Regarding the article about Louisiana-based Location Manager Wise Wolfe turning Albuquerque into Pittsburgh, Penn. [Profile, “On Location,” April 5-11]. Having worked as a location scout on Wise's staff I would just like to add that he had a crew of hard-working and diligent New Mexicans helping him solve that seemingly impossible task—to say nothing of the Art Department and their crew performing their magic as well. I enjoyed working for Wise and know he would be the first to acknowledge the help and contribution made by many of the local crew.
With so many New Mexicans working so hard to build a healthy and prosperous film industry, it's important to acknowledge that we know as much about making movies as anyone in the world.
First, answer me this: Would it be wrong to say that in the United States, today, protection of civil rights is of primary concern? Would I be wrong in describing civil rights defense as avid, even emphatic? I think not. Would it be inaccurate to say that discrimination against essentially any category of people is, in the United States today, constitutionally prohibited? Not so much.
Then how, I beg anyone to explain, does this city get away with totally trampling on the rights of a huge group of law-abiding citizens based on age? Currently, an agreement exists between Albuquerque mall security and APS permitting the escort of all “school-age” citizens (some of which are legally adults) off of mall premises during “school hours.” How is this legal procedure within the bounds of the constitution? The intention is right-on, true, if students can't ditch to hang out at a nearby mall, maybe they'll just stay in school, right?

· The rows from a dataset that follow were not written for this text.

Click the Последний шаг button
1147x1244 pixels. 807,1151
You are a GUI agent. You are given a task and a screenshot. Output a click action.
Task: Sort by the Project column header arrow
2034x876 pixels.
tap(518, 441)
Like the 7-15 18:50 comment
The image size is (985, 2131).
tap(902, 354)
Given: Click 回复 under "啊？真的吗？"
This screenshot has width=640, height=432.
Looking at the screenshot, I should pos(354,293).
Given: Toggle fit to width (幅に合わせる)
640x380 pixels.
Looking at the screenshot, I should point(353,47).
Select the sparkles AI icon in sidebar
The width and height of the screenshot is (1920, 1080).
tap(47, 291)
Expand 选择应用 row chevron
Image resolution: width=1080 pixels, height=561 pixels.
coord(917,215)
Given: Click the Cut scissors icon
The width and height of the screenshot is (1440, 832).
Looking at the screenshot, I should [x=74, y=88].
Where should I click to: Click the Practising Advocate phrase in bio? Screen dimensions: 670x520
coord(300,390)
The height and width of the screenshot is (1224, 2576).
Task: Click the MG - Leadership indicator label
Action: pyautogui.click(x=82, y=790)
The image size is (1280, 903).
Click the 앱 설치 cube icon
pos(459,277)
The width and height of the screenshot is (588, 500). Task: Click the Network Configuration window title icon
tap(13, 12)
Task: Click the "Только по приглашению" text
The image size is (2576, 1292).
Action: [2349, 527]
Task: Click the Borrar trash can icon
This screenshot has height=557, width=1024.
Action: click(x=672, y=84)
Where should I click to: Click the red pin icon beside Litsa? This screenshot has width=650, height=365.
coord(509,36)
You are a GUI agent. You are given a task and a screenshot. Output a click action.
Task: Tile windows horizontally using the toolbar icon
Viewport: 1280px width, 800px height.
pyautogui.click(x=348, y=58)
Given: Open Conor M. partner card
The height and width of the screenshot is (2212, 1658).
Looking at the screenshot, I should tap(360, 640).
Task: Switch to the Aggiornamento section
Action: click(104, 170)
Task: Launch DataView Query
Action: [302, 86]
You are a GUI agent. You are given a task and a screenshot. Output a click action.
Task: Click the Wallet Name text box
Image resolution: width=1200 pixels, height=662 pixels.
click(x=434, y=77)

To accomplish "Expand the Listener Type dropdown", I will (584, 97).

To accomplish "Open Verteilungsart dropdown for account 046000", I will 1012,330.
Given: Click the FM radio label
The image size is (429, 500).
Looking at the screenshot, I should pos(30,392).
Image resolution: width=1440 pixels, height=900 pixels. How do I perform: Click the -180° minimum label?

Fair enough. But this procedure also serves to prevent “school-age” students with the day off, legal high-school dropouts and “school-age” visitors of Albuquerque from going shopping in their leisure time. How is this just? Can the mall deny service to people because of their age? Could I open a store, hire security guards and instruct them to escort all paying customers over the age of 70 off of the premises because they're old? Well, it is true that mattress stores can deny entry to unaccompanied minors because they tend to play on the furniture, so perhaps age is grounds for the denial of civil rights. But is this not wrong? Should we stand for this? Discrimination is discrimination, and (I'm fairly certain) rights are rights.
Anneli Rice Albuquerque
For the Love of Christ
On Easter morning, I decided to find a church I could walk to, since I am new to Albuquerque and do not yet have a church. I chose City on a Hill at the Lobo Theater. When I arrived, I found the lobby bustling with a wonderful diversity of individuals. After speaking with a dear woman of genuine compassion and warmth, I asked a question that would determine whether I would stay for the worship service or spend this Easter morning absent from those who share my love of Christ.
When I asked her if City on a Hill was gay-friendly, I was told that as I came to know Christ more deeply, I would probably choose celibacy since the homosexual lifestyle was clearly unbiblical. To be fair, I was also told I would be welcomed into the church regardless. The woman with whom I spoke was genuinely compassionate. When I asked her how she would feel if she could express her love for her husband in every way possible except physically, she spoke of the context of "a legitimate relationship." When I told her of my commitment to my partner of 15 years and how I'd gladly marry if the law allowed, we reached a sad impasse. Both of us had tears in our eyes. She took my hand. With less heart this time, she asked if I'd stay. I found it difficult to walk out that door on Easter morning.
When I returned home, I phoned my partner who is currently long distance and read her a poem I had written for her before I left for church in the morning. Then I told her what had happened at the church. I also told her that I respected the woman with whom I could never agree.
Next Sunday I will ask the same question of the Presbyterian church on Eubank. I hope the arms of their diversity are wide enough to embrace every daughter and son of Jesus Christ.
Lenore Baeli-Wang Albuquerque
CORRECTION: In last week's "A Man is a City is a Man" [April 5-11], we stated Albuquerque placed 39th in the Men's Health Magazine fitness ratings. This is true. However, we failed to mention Burque is No. 1, according to Men's Fitness Magazine, which is also the magazine that last year put the Duke City in 13th place. The Alibi regrets the omission.